• Passage for review:
╔══

Solicitor General Donald Verrilli got a pretty thorough grilling from the Supreme Court last week. If the government can make individuals buy health insurance on the grounds that it is regulating interstate commerce, the justices wanted to know, what couldn’t it require them to do?
But that was not the first time the justices demanded such a “limiting principle.”
At an oral argument on April 28, 2004, the Bush administration asserted that the president could declare a U.S. citizen an “enemy combatant” and hold him incommunicado at a military base, with no judicial review. The administration’s legal team argued that this was the logical extension of the president’s constitutional authority as commander in chief and of the September 2001 congressional resolution authorizing him to use “all necessary and appropriate force” against al-Qaeda.
“Suppose the executive says, ‘Mild torture, we think, will help get this information,’ ” Justice Ruth Bader Ginsburg asked. “Some systems do that to get information.”
“Well,” responded Paul Clement, then the deputy solicitor general, “our executive doesn’t.”
Later that day, CBS News broadcast graphic photos of prisoner abuse at Abu Ghraib.
As policies, Obamacare and George W. Bush’s war on terror have almost nothing in common. They do not address the same subject matter.
Yet from the Supreme Court’s perspective, they pose practically the same question: How much more authority over individuals can the federal government assume, consistent with the Founders’ notion of limited and enumerated powers?
During the 20th century, the court stretched that concept to accommodate the rise of both a large domestic regulatory and welfare apparatus and of a permanent military and intelligence establishment. That seemed necessary and proper in view of the social problems of a modern urban society and the external threats of Nazism and communism.

╚══

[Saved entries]
╔══

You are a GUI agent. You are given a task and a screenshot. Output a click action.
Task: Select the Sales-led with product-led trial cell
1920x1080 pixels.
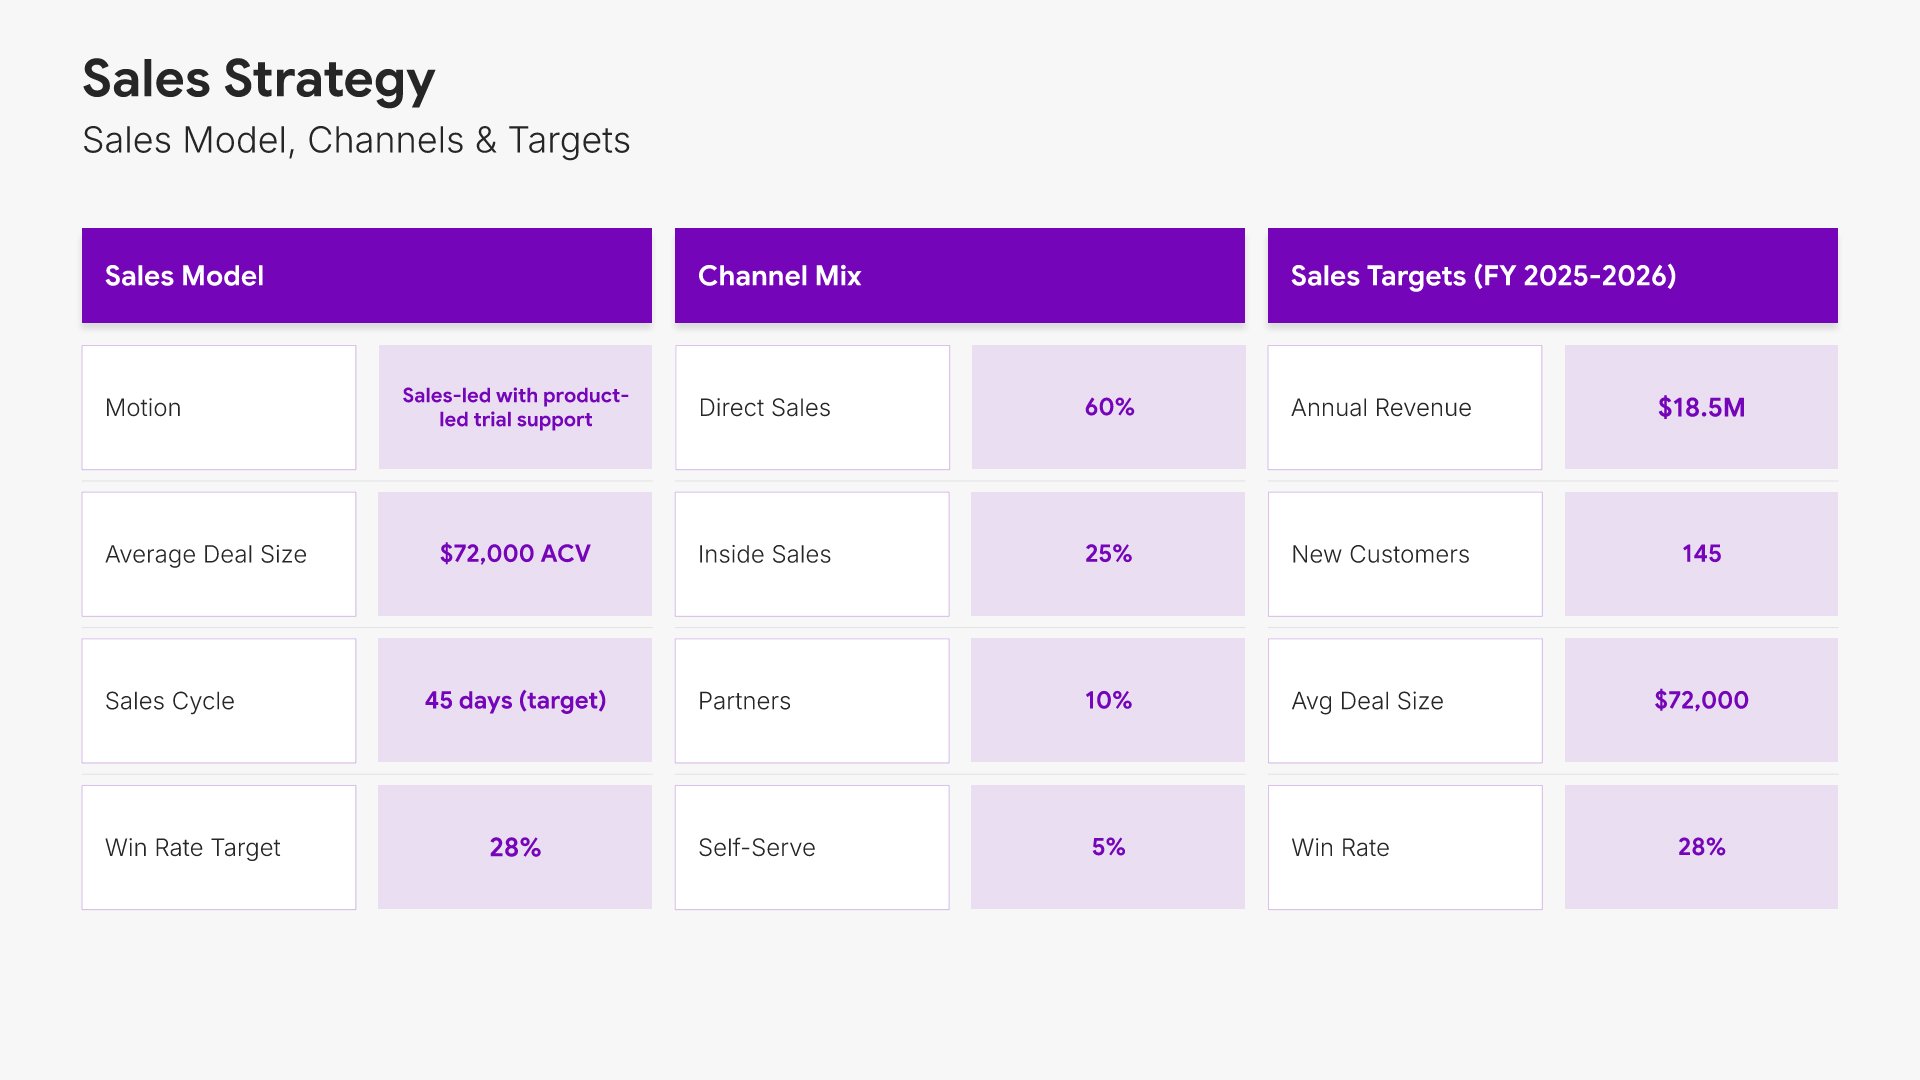[515, 407]
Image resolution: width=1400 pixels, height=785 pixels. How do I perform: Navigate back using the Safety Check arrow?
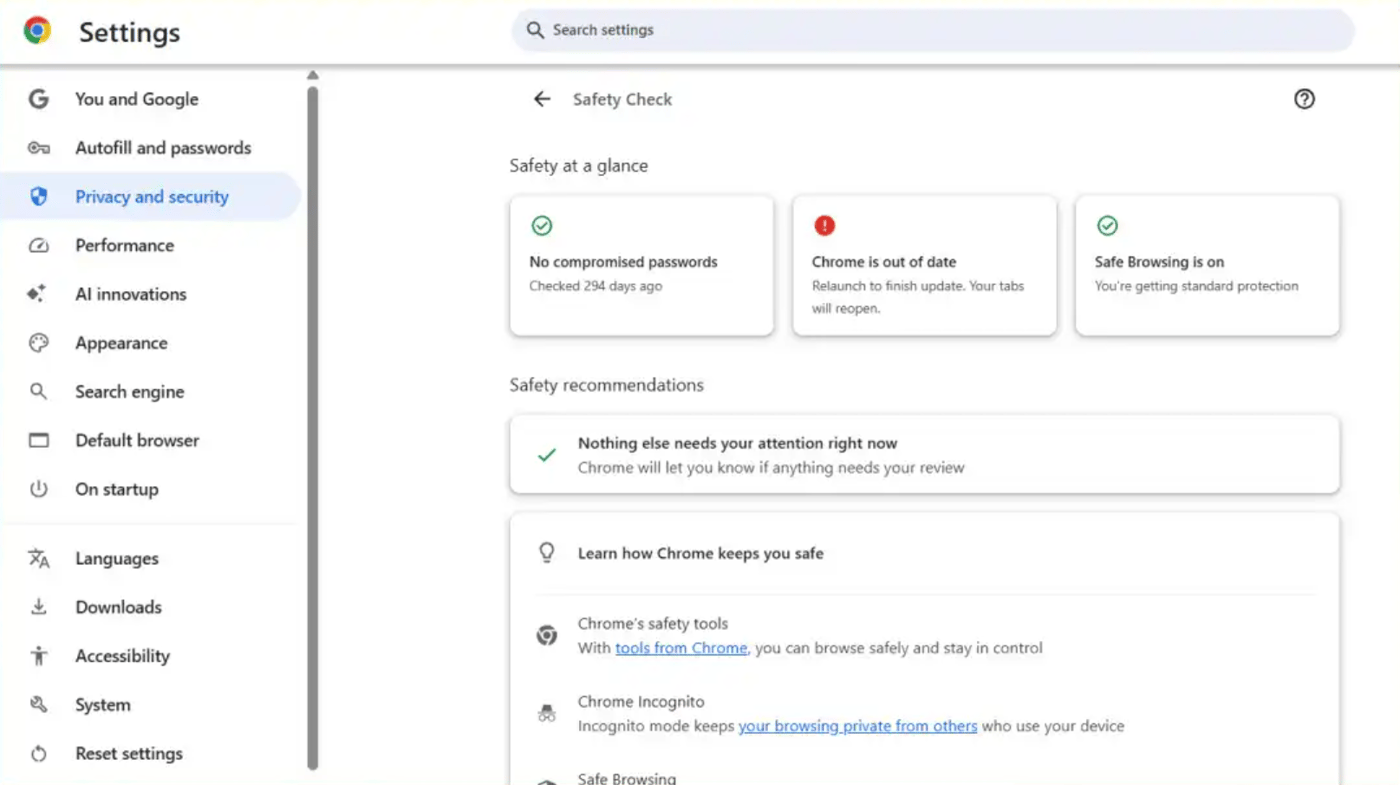(x=541, y=99)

╚══

• What this task involves: Can you write out the whole commentary on the Supreme Court and limits on federal power above, word for word?

• Task response:
Solicitor General Donald Verrilli got a pretty thorough grilling from the Supreme Court last week. If the government can make individuals buy health insurance on the grounds that it is regulating interstate commerce, the justices wanted to know, what couldn’t it require them to do?
But that was not the first time the justices demanded such a “limiting principle.”
At an oral argument on April 28, 2004, the Bush administration asserted that the president could declare a U.S. citizen an “enemy combatant” and hold him incommunicado at a military base, with no judicial review. The administration’s legal team argued that this was the logical extension of the president’s constitutional authority as commander in chief and of the September 2001 congressional resolution authorizing him to use “all necessary and appropriate force” against al-Qaeda.
“Suppose the executive says, ‘Mild torture, we think, will help get this information,’ ” Justice Ruth Bader Ginsburg asked. “Some systems do that to get information.”
“Well,” responded Paul Clement, then the deputy solicitor general, “our executive doesn’t.”
Later that day, CBS News broadcast graphic photos of prisoner abuse at Abu Ghraib.
As policies, Obamacare and George W. Bush’s war on terror have almost nothing in common. They do not address the same subject matter.
Yet from the Supreme Court’s perspective, they pose practically the same question: How much more authority over individuals can the federal government assume, consistent with the Founders’ notion of limited and enumerated powers?
During the 20th century, the court stretched that concept to accommodate the rise of both a large domestic regulatory and welfare apparatus and of a permanent military and intelligence establishment. That seemed necessary and proper in view of the social problems of a modern urban society and the external threats of Nazism and communism.